I’ve started my next writing project. Woo! My mom has been telling me about a book of essays she’s been reading and it got me thinking that it could be fun to write a series of essays based on my teaching experience–the good, the bad, the ugly and the hilarious. It’s a new type of writing style for me…I’ve never written a non academic essay, but I had fun creating the first draft. I’ve copied an excerpt from it below. That’s not quite the first half of it, and it’s still in need of some refinement, but it’s a start!
My parents were always really good about reading to me almost every night while growing up. My mom used to change words in the stories; it made me crazy. There was a book that had the word ewe which she would read as you-EEEE and I would yell no! It’s pronounced YOU. My dad read me stories until I was old enough to read them to him, and then he would have me read instead. This was still just as fun for me because it was the same down time at the end of the day, and I was still getting stories.

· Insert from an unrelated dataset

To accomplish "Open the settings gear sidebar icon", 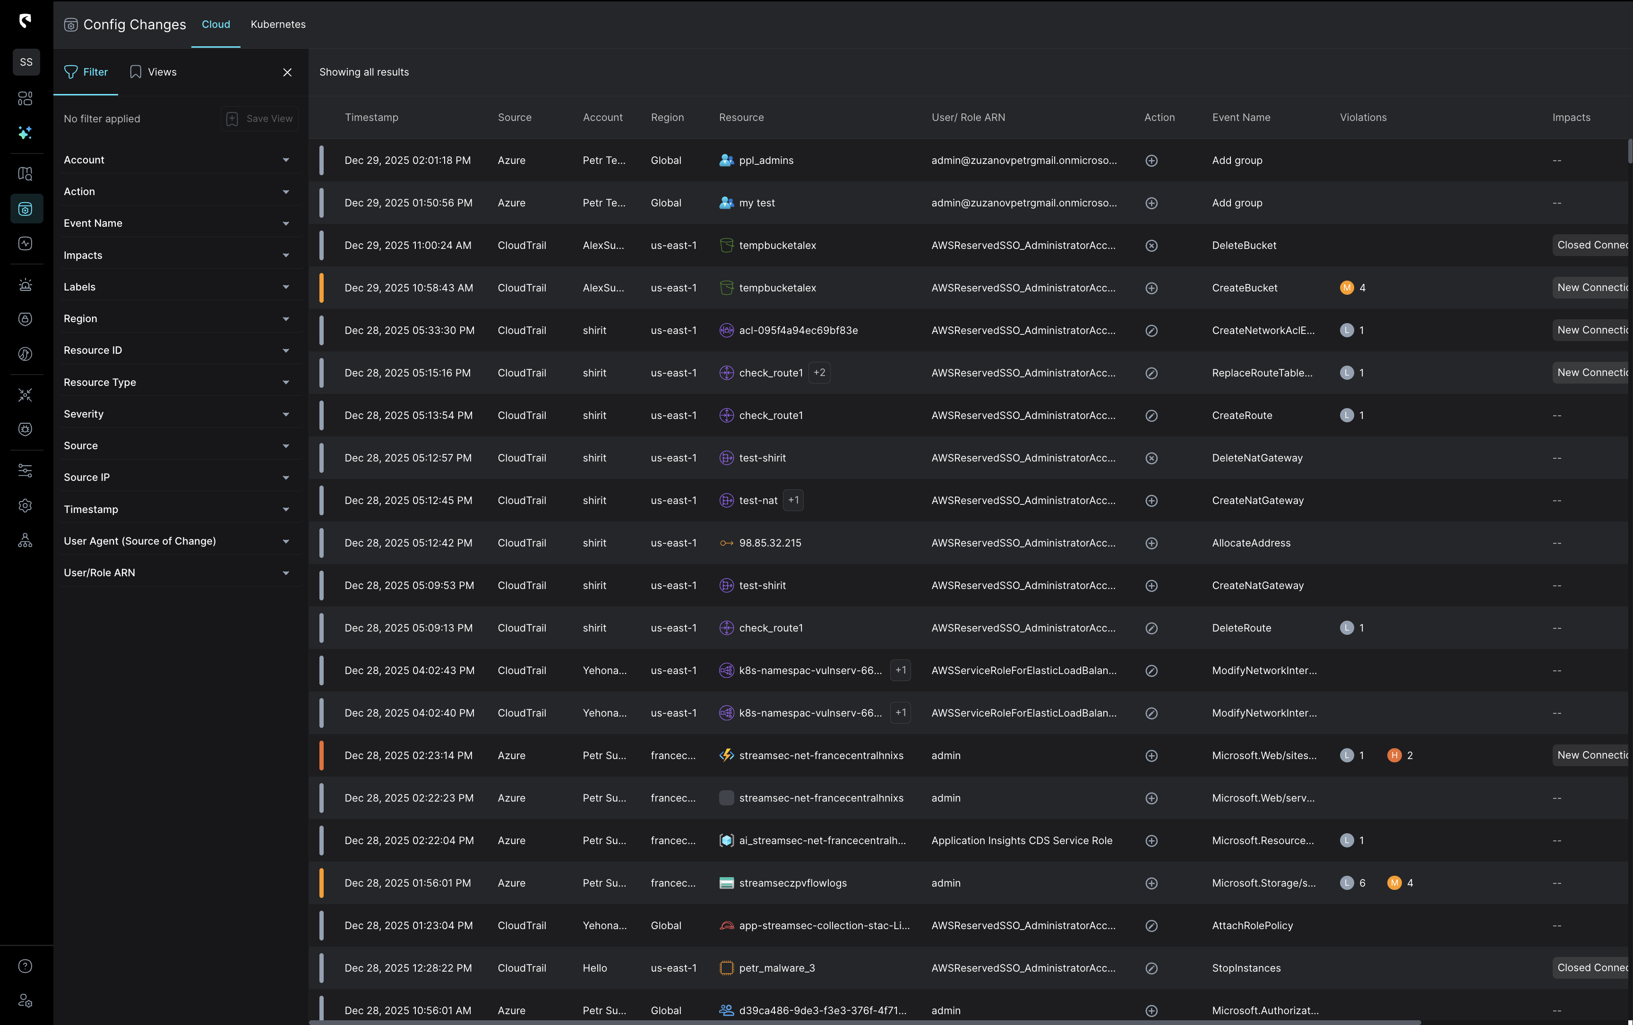I will 25,506.
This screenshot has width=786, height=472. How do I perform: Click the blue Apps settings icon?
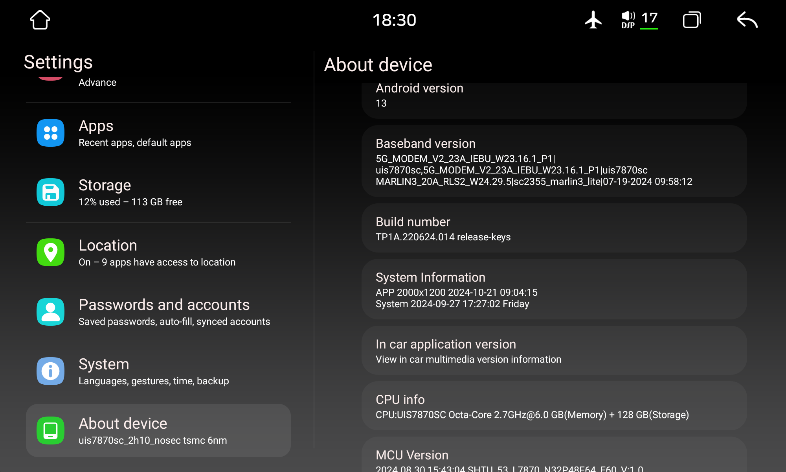[x=51, y=133]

So, when I graduated high school and began college, being an English major made perfect sense. I could read stories. I could write stories. It would be nice. Until I realized I had no idea what exactly to do with an English degree—which it seemed often led to being a teacher. A job I was certainly not interested in.
In 2000 there was much hubbub of the nursing shortage. I like science and the career was in demand so I decided nursing would be nice and practical. Only I really was not aware of how rather squeamish I am. My cousin was an ER Registration manager and, sensing my weakness, said he would hire me because they needed someone to pick up spare shifts.
I do not know if it were the girl who told me about eating her scabs or the woman who held out her sliced finger for me to smell, but it did not take long before I went running back to English, tail between my legs, and promising to never leave it again.
Back to the career drawing board.
I used to work weekends, but when the alarm went off for work one Saturday morning—at nine, so it was not even early—I thought, I need to be a teacher so I can have summers off and not have to wake up early all 52 weeks of the year. It is a very lazy thing to admit, but it is true. In fact recently, at least as of this writing, a student asked me why I started teaching and I told her exactly that: summers off. She looked at me with some incredulity and said really? Indeed, really. I have no grand genesis story of wanting to change the world. I wanted time off, and I think it is good to be honest with students about that. Because though that was the catalyst, it was certainly not the reason I have stayed in the field for so long.